When getting fit & healthy or wanting to lose weight, most people want to jump on the scales and see the numbers decline. Most people think that losing weight on the scales is the way to measure success and to track your progress. This is the worst thing you can do. Get rid of them.
The reason for this is your weight shows your current levels of body fat, muscle, hydration status (fluid levels!) and the weight of your organs, bones, blood etc. Therefore if you drink more water, you will gain weight. If you build more muscle, you will gain weight. However these things can off-set losses in body fat. Long term you will see the scales decrease, but it is not something you should be measuring on a daily or weekly basis.
Building Muscle – some women will worry that you will ‘bulk up’ if you do lots of weights etc. You would have to do very heavy weights, for hours a day to get a body builders body, and also add some testosterone into your diet!
Muscle weighs more than fat, which is another reason not to hop on the scales. The more muscle you build to tone up (not bulk out!), the more calories you will burn after exercising. Your muscles work harder, when you are challenging them, which in turn burns more calories!
Often when you change to a healthy lifestyle and exercise more, your body shape will change as well, so you could drop a dress size, or pant size and not notice much difference on the scales. Changing your shape is a good thing, it will make your clothes fit better if they are a bit tight, or they might even feel loose, which means you might have to go shopping for some new clothes – WIN WIN!!

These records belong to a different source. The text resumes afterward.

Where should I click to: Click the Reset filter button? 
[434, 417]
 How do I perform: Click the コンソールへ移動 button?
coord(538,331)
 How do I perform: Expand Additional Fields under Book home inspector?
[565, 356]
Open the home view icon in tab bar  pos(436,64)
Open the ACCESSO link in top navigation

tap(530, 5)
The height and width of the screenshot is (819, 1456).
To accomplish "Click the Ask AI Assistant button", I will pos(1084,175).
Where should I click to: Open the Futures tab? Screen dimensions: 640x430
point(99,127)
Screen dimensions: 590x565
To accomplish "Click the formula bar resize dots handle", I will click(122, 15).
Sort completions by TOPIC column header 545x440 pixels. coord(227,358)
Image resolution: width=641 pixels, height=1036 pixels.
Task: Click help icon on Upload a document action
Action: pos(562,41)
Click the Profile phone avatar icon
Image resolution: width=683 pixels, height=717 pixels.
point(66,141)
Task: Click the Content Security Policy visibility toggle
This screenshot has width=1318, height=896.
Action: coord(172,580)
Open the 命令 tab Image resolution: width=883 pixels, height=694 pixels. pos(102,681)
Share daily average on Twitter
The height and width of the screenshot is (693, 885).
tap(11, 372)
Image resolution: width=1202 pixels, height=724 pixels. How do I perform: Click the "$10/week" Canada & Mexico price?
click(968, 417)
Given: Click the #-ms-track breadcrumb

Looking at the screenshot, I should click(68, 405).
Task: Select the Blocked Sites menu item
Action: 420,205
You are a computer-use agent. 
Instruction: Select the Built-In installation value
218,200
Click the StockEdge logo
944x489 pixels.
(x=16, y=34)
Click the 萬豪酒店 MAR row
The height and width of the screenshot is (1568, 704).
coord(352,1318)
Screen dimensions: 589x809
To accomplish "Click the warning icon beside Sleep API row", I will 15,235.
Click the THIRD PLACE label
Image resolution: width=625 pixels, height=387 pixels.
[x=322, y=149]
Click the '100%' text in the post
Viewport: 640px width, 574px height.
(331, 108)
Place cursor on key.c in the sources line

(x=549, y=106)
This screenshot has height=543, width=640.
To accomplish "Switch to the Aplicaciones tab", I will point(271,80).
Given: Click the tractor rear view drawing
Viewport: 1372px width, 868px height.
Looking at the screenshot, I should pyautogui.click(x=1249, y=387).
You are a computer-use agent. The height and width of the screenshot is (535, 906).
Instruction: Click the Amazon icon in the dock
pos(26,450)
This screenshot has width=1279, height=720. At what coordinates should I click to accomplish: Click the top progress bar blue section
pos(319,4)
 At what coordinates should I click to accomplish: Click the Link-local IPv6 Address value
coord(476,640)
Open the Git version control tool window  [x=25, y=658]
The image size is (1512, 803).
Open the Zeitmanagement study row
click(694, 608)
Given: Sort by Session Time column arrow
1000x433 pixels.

So what is the best way to track your progress? There are a few options:
1. Take your measurements
- Chest – measure in line with your nipple
- Waist – in line with your belly button
- Hips
- Thighs – measure just under the line of your butt
- You can also do arms if you want – measure half way between your shoulder and elbow, or just under your underarm
- Take them fortnightly or monthly
2. Take your photo – wear bikini’s or underwear. Take a front on shot, side on (both sides) and a back view. Take them monthly and make sure you wear the same clothes each time.
3. Go by how your clothes fit. Have a piece of clothing that you want to fit into, or that is a bit tight and use that as your guide.
4. Go by how you feel in yourself. Do you have more energy? Are you sleeping better? Are you less stressed? Are you happier? Are you less bloated? Are you less moody? Are you more relaxed? Do you feel more toned? Do you feel more positive?